Estudo mostra que New York Times cobriu ditadura do Brasil de modo tendencioso

A dissertação de mestrado da filósofa Renata Fortes Itagyba revela que a cobertura que o jornal fez do período ditatorial brasileiro oscilou junto com as relações econômicas e diplomáticas entre EUA e Brasil.

Lara Deus/Agência USP de Notícias

A cobertura que o jornal New York Times fez do período ditatorial brasileiro oscilou junto com as relações econômicas e diplomáticas entre os Estados Unidos e o Brasil. A filósofa Renata Fortes Itagyba analisou matérias e estudou a história do jornal e as relações entre os países na época em sua pesquisa de mestrado na Escola de Comunicações e Artes (ECA) da USP.

“O tom do jornal muda junto com o tom do relacionamento entre os dois países”, explica Renata, que analisou os 21 anos de ditadura nas páginas do jornal norte-americano. Separando em períodos, ela pode perceber este movimento de aproximação e distanciamento tanto na política, como na imprensa, representada pelo NYT. Um exemplo disto é que, no dia em que o governo de João Goulart sofreu o golpe, em abril de 1964, o veículo não o chamou mais de “mister” (senhor), tratamento dado aos presidentes, ainda que não estivesse oficializado que Goulart não seria mais o presidente do país. É fato que os Estados Unidos também não estavam contentes com o rumo à esquerda tomado pela política de Jango.

Nos anos iniciais de governo militar, o jornal não dava o nome de “ditadura” em seus textos. Somente em 1977, quando o Milagre Econômico já havia ocorrido e o endividamento externo brasileiro era grande, o NYT classificou o governo brasileiro como uma “ditadura que se iniciou há 13 anos”. A filósofa também conta que, quando o relacionamento entre os países estava bom, o jornal referia-se aos militares como presidentes, mas quando as relações, principalmente econômicas, eram piores, apenas tratava como “chefes” ou “líderes”.

A publicação noticiava todas as violações aos direitos humanos promovidas pelo governo brasileiro, mas não citava o envolvimento norte-americano nestas questões. “Na hora que você está lendo, parece inofensivo, mas, de fato, mostra alguma tendência”, segundo Renata, que defendeu seu mestrado em novembro de 2013 na ECA.

Seleção dos textos

“Quando o jornal coloca na primeira página, representa a fala dele”, comenta Renata, justificando os critérios que usou para selecionar as reportagens e artigos analisados. De todas as matérias que incluíam o termo “Brazil”, de 1964 a 1985, ela selecionou apenas as que estavam na capa, abordavam as temáticas de política e cultura e tinham foco na interligação entre os dois países.

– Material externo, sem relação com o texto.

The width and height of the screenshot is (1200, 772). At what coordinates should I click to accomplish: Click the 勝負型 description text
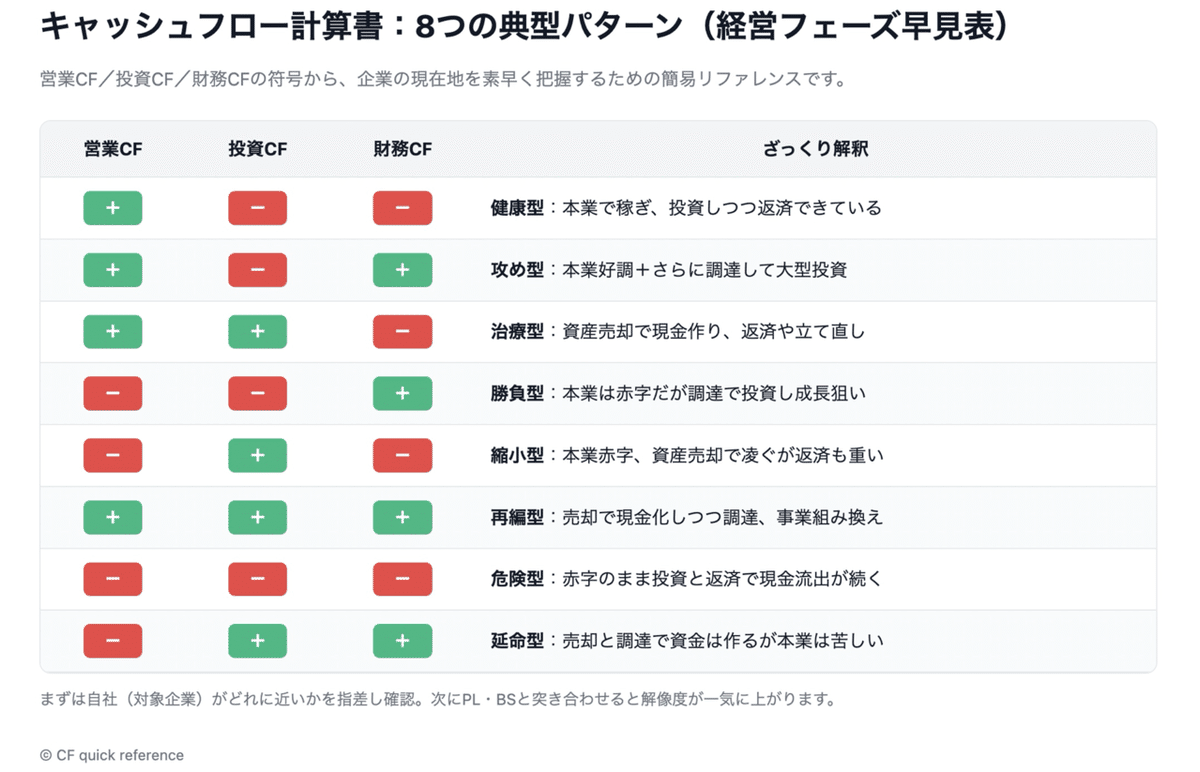click(x=678, y=394)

Ao final da seleção no acervo online da publicação, sobraram 25 artigos.

Antes de fazer a análise, a filósofa estudou dois pensadores que tinham visões opostas sobre a atuação dos Estados Unidos na ditadura militar brasileira. Para Carlos Fico, essa interferência foi negativa, já que, entre outros motivos, o país colaborou com o golpe de Estado em 1964. Já James Green acredita que a intervenção positiva, representada pela ajuda no retorno à democracia empreendida pelo presidente Jimmy Carter, predominou. “Eu balanceei referências históricas positiva e negativa para ter uma base histórica neutra”, explica.

A pesquisa, de título O Brasil ditatorial nas páginas do New York Times (1964-1985), foi orientada pela professora Sandra Reimão. A dissertação, defendida em novembro de 2013, foi recomendada para publicação em livro pela banca avaliadora. O link para visualização completa da dissertação deve ser disponibilizado em breve pelo Banco de Teses da USP.